The 2010 Olympics brought similar promises. No displacement. Legacy housing. A socially sustainable Games. Vancouver’s unhoused population grew by nearly 11 percent in the years that followed. City staff later denied the street sweeps happened. That denial is contradicted by extensive documented evidence. If you read the first piece in this series, you already know the details. The short version is that this is the established playbook. Vancouver is following it while claiming otherwise.
Expo 86. The 2010 Olympics. Now FIFA. Same neighbourhood. Same promises. Same silence from the people responsible.
The numbers behind the crisis.
Metro Vancouver needs 46,000 new homes a year just to keep pace. In 2024 it built 28,000. The affordable housing waitlist sits between 25,000 and 30,000 people. Advocates say the real number is higher because many do not bother joining given how long it takes.
The FIFA bylaw takes effect tomorrow, May 13, granting the city expanded enforcement powers to clear streets within the tournament’s “beautification zone.” The Human Rights Action Plan that was supposed to protect residents has still not been finalized.
The cost of hosting seven matches has ballooned to as much as $624 million. The full budget has still not been disclosed. Host committee lead Jessie Adcock said on May 6 that an updated figure would come in the next few weeks. FIFA keeps the revenue from ticket sales and sponsorships. Vancouver absorbs the costs.

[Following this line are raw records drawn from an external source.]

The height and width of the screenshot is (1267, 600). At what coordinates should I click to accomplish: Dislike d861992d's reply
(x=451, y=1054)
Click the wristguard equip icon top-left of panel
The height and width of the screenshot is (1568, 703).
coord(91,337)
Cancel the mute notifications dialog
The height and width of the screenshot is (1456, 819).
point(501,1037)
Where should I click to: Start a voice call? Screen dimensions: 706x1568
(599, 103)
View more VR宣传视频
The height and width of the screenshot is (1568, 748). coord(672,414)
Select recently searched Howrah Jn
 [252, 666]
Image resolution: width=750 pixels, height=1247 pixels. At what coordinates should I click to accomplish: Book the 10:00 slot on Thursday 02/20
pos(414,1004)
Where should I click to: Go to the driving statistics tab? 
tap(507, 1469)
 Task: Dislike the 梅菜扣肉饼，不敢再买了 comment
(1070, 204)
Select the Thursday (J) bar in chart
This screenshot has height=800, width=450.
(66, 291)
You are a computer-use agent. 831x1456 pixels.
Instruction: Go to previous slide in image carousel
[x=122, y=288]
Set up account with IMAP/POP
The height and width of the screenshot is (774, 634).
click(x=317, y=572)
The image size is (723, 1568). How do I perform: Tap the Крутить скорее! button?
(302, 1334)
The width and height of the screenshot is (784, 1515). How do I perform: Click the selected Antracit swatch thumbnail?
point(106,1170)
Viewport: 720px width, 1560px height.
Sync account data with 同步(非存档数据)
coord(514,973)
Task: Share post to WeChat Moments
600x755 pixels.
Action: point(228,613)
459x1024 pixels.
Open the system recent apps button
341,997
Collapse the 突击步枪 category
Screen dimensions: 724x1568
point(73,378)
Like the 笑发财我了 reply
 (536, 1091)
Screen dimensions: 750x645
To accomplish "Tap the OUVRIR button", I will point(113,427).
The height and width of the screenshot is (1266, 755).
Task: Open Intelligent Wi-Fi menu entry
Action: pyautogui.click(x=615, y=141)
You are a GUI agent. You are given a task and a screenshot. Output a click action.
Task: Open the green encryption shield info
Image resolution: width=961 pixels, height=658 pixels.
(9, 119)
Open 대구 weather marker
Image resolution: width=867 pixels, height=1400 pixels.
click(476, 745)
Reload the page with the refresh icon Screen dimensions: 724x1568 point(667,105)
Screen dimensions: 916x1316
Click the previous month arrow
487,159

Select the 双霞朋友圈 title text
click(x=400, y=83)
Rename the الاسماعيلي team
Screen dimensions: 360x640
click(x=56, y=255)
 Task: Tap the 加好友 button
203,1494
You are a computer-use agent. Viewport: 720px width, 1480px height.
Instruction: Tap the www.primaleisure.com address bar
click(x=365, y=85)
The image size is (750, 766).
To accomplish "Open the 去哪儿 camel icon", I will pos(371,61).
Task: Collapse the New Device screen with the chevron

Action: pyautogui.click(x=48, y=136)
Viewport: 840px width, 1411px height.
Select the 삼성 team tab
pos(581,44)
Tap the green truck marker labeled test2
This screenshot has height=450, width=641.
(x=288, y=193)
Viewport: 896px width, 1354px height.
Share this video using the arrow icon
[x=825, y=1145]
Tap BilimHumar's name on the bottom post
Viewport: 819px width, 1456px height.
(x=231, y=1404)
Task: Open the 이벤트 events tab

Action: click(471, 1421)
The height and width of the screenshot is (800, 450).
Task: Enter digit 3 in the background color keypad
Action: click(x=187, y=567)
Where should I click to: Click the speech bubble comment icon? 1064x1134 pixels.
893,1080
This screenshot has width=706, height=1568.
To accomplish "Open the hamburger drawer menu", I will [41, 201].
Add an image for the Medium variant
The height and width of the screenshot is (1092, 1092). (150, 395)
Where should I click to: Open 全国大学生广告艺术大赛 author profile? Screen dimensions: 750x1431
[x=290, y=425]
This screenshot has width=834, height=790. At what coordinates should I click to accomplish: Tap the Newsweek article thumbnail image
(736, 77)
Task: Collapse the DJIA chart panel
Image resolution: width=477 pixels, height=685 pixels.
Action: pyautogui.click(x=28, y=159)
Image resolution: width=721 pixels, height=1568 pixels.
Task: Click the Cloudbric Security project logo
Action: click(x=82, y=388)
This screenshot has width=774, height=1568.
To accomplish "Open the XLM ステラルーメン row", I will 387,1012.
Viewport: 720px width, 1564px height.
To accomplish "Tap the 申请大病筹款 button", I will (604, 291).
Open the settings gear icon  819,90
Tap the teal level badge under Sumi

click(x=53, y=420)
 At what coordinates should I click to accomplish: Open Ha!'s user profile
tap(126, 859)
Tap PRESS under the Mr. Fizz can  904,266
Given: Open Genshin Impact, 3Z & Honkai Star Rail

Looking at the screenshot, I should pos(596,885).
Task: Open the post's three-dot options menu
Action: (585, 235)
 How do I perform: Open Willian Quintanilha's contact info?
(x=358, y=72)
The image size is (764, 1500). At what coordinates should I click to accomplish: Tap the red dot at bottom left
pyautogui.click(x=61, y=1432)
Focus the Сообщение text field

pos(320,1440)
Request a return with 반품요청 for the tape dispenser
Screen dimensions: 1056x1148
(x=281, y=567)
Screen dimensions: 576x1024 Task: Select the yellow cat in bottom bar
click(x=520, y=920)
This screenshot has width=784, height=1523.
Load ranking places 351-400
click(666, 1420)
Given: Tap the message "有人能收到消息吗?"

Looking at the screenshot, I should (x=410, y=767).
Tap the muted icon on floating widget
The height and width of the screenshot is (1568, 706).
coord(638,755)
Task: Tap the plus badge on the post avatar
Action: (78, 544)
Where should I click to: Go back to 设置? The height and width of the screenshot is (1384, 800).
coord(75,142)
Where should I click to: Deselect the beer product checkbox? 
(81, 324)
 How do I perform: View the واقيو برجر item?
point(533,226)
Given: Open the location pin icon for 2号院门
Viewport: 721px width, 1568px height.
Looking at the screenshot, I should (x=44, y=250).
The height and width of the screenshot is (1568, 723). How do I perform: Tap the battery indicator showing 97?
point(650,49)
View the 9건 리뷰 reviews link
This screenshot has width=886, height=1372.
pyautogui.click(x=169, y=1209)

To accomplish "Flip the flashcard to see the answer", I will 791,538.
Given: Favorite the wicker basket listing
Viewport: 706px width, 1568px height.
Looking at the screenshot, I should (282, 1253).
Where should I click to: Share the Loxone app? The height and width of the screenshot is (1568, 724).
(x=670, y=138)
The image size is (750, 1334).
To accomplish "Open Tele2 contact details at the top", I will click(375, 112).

A recent report from The Canadian Press notes the true economic impact may never be known because there is no standardized methodology to measure it and no requirement for the city to disclose the full costs.
It is not only the unhoused.
Community events that have defined this city for decades have been cancelled or scaled back. The Dragon Boat Festival, the largest in North America and a significant cultural event for Vancouver’s Chinese community. The Celebration of Light. Lynn Valley Days. A skateboard park was shut down because it fell inside the security perimeter. Bylaws were amended without a public vote.
Disabled fans who wanted to attend could not secure accessible seating. Tickets were sold without eligibility verification, meaning anyone could buy accessible seats. They are already reselling on FIFA’s own platform at over six times face value. For the first time in World Cup history, companion tickets are not free. FIFA’s own accessibility guidelines state companions should not be charged. Vancouver is the exception. For people who cannot attend without a companion that is not an inconvenience. That is exclusion.
The roadmap already exists.
Canada ran a Housing First pilot program called At Home/Chez Soi, including in Vancouver, between 2009 and 2013. It worked. It demonstrated 30 percent cost savings compared to leaving people unhoused. Supportive housing costs between $13,000 and $18,000 per person per year. Traditional institutional responses including emergency shelters, hospitals and the justice system cost between $66,000 and $120,000. Finland reduced long term homelessness by 75 percent using this exact approach, starting in 2008, by giving people stable housing first and wrapping supports around them after.
Canada saw the evidence. Canada ran the trial. Canada did not scale it.
The people most likely to be harmed are always the last to be consulted and the first to be moved. That has been true since 1986. It is still true now.
The cameras arrive in June. The housing crisis was already here.